For a Western hero, Hex has had a fairly decent presence in DC comics animated media. I first encountered the character in "Showdown," an episode of Batman: The Animated Series where an aged Hex hunts a man named Arkady DuVall who is working for Ra's al Ghul. It's a brilliant episode from Hex writer Joe R. Lansdale, with one of the most touching endings of any episode of the series. Hex would appear in a couple episodes of Batman: The Brave and the Bold, because why not? The creators of that show did a great job not softening Hex's persona while still keeping him in line with the series all-ages dictate. And in the excellent two-part season one finale of Justice League Unlimited, "The Once and Future Thing," Hex appears in the first part, an episode with the line that is in this post's title, where he observes that he thinks Batman is a time traveler, and when Bruce asks him why his thinks that, his response is simply, "Experience.
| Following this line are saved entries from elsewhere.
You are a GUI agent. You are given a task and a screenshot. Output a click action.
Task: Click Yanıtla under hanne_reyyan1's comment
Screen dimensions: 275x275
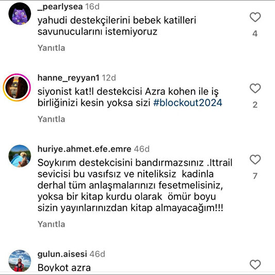point(51,119)
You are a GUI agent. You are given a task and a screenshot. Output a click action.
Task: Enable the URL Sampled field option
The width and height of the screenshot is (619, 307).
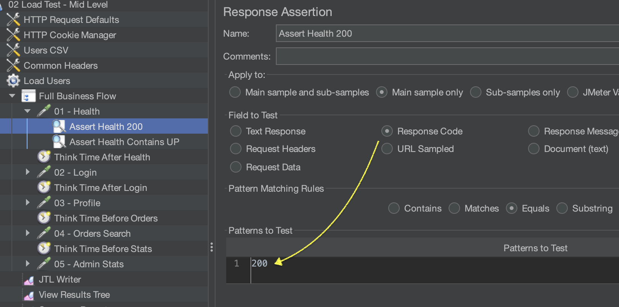(x=387, y=149)
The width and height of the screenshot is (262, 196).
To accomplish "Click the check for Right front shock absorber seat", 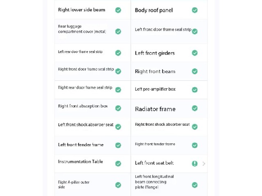I will click(x=195, y=127).
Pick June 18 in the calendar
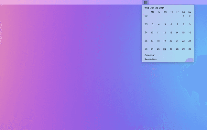Screen dimensions: 207x130 point(158,41)
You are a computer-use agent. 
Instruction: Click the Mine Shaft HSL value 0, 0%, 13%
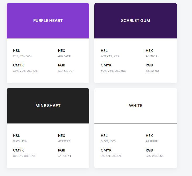coord(20,141)
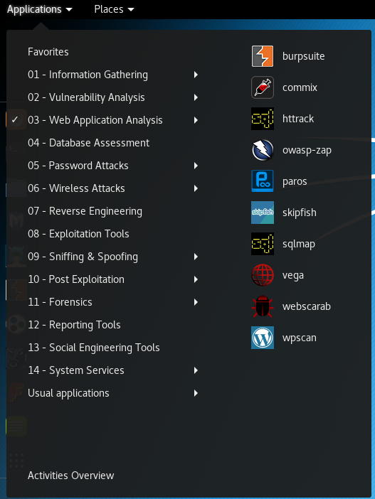
Task: Open commix syringe icon
Action: pos(262,87)
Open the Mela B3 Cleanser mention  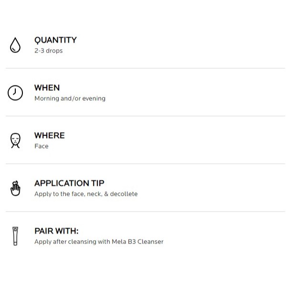(x=138, y=242)
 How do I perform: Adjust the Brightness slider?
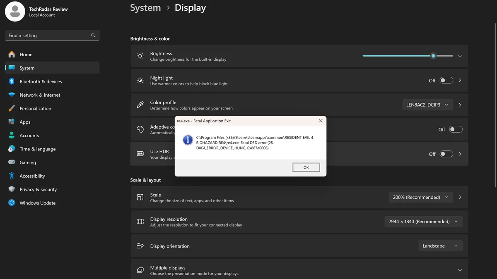click(433, 55)
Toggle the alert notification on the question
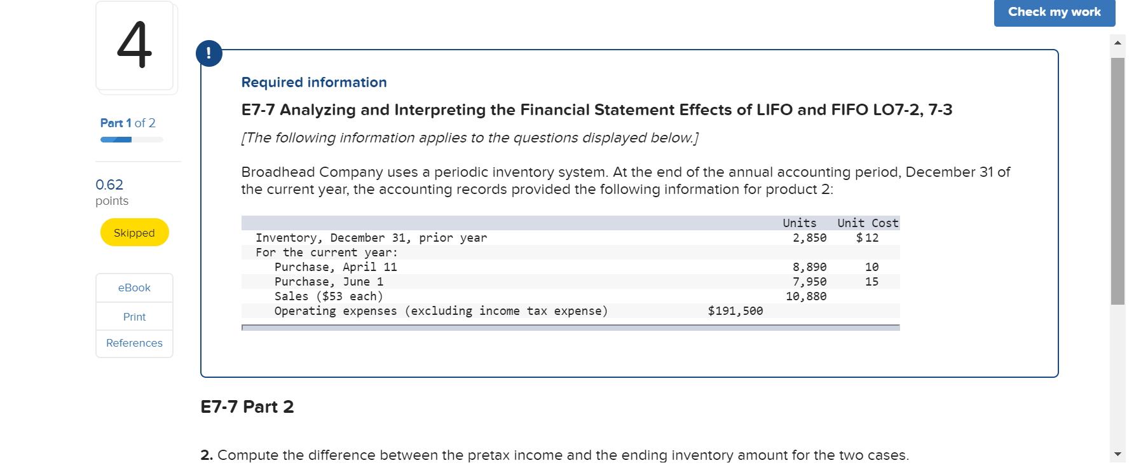The width and height of the screenshot is (1148, 465). point(210,53)
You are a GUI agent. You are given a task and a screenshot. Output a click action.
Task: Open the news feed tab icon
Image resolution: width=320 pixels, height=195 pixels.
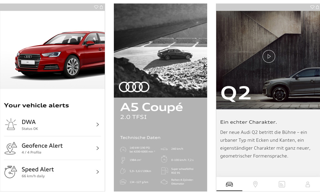(x=282, y=184)
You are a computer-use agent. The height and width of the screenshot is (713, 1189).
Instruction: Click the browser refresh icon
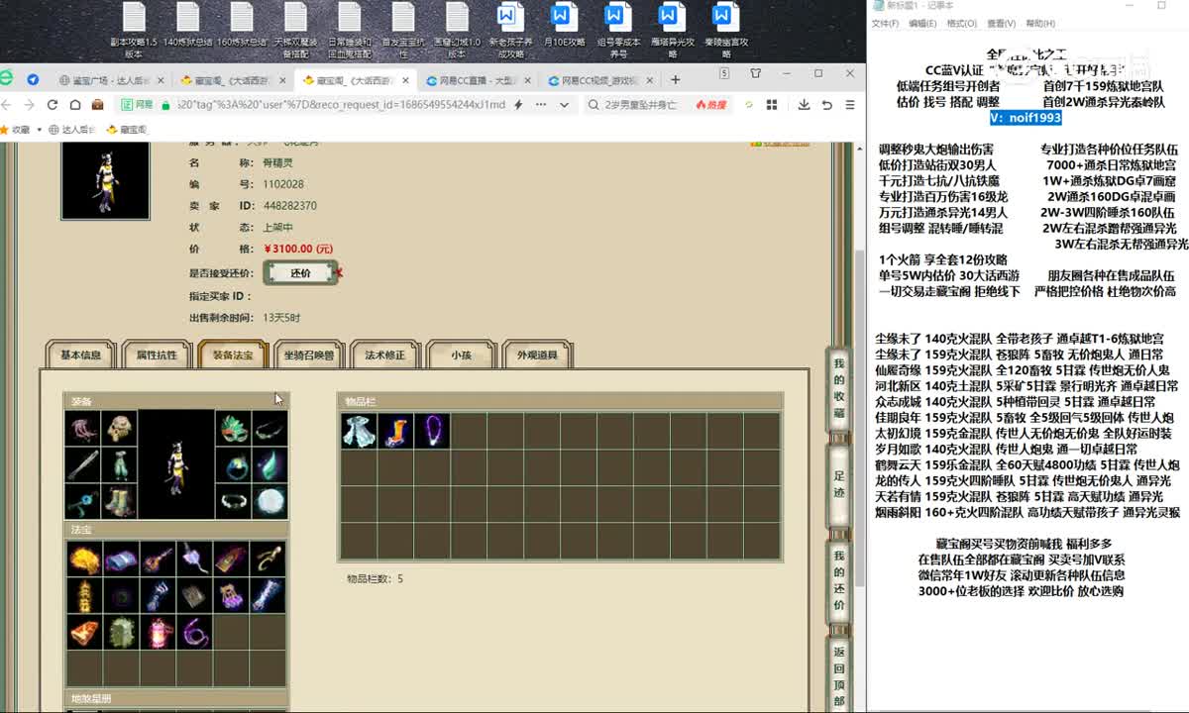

I've had an interesting life." That dry response and matter of fact attitude sums up Jonah Hex to a tee. And Joe R. Lansdale returned for one final animated tale of Hex with one of the short films that used to accompany DC direct-to-dvd animated movies, in a darkly animated and gorgeous short that came with Batman: Under the Red Hood and was collected with the other shorts in the collection Superman/Shazam: The Return of Black Adam!

Since I am talking abut Hex's history and appearances, I would be remiss if I didn't briefly mention the 2010 Jonah Hex feature film. The mission statement for this blog is to talk about good comics and the things we love about them, and so while the film has its fans and defenders, it simply didn't click for me. However, Josh Brolin did a great job as Hex himself and he looked the part, so I am curious of how the look and the casting will be for  Legends of Tomorrow. I will say, if you get the chance, the Blu-Ray of the film has a great ten minute documentary that talks to many of the creators who have been deeply involved with Hex over the years.

Jonah Hex is a character who is a portrait in contrasts. He's a former slave who wears a confederate jacket. He's a mean s.o.b. who still maintains a strong personal code of ethics. And its these contrasts that have kept readers fascinated with him for years, and will keep them coming back. Legends of Tomorrow will hopefully open up a new generation to the scarred old west bounty hunter, and I look forward to seeing Hex stride the screen again.